Exercise prompt:
Once every line below with "computer" has been counted, state the total and nothing else.

Collected data entries:
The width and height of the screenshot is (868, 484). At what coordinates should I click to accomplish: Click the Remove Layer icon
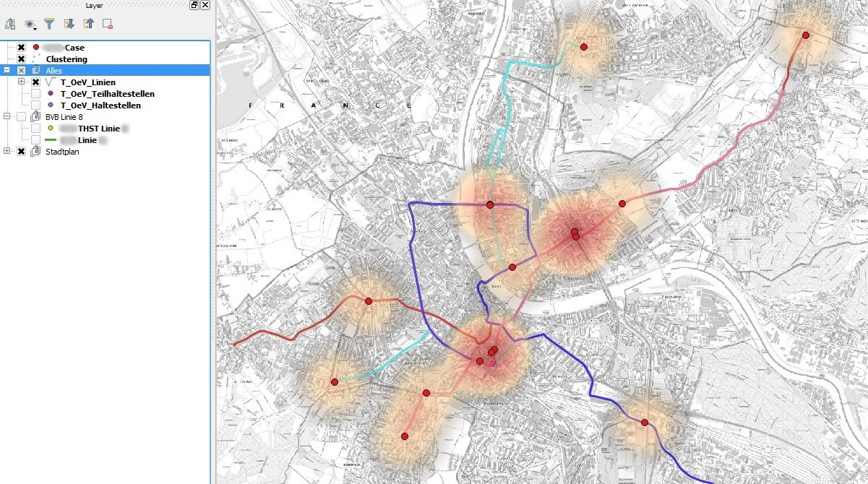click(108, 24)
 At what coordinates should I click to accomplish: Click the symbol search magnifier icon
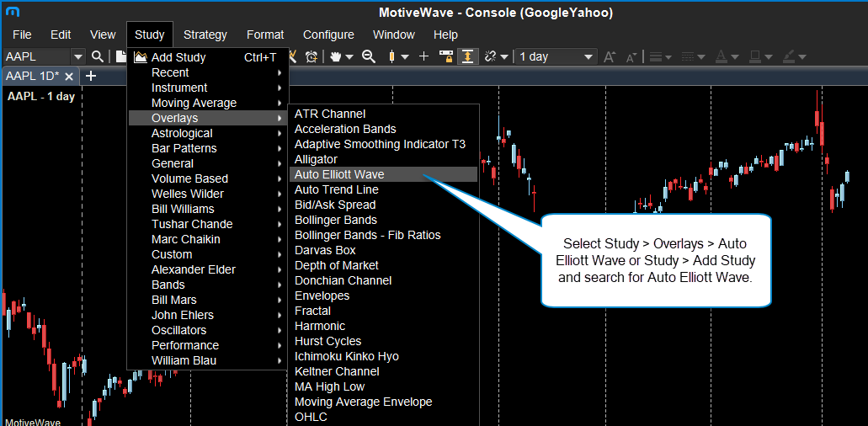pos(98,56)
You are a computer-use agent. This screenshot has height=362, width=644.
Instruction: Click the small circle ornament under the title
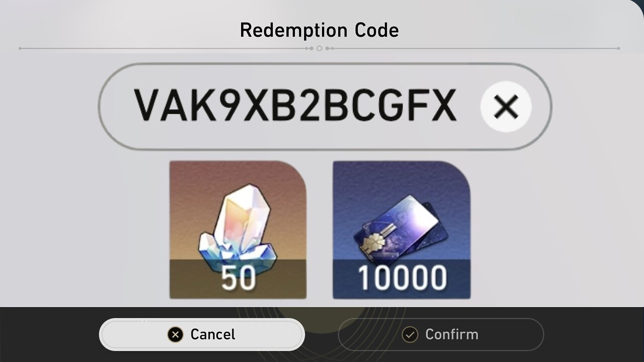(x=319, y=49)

* * *

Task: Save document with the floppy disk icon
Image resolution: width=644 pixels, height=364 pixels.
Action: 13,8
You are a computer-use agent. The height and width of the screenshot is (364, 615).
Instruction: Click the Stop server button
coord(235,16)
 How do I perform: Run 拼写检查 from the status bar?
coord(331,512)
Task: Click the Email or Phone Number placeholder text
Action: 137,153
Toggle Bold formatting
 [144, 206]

Response to the task:
2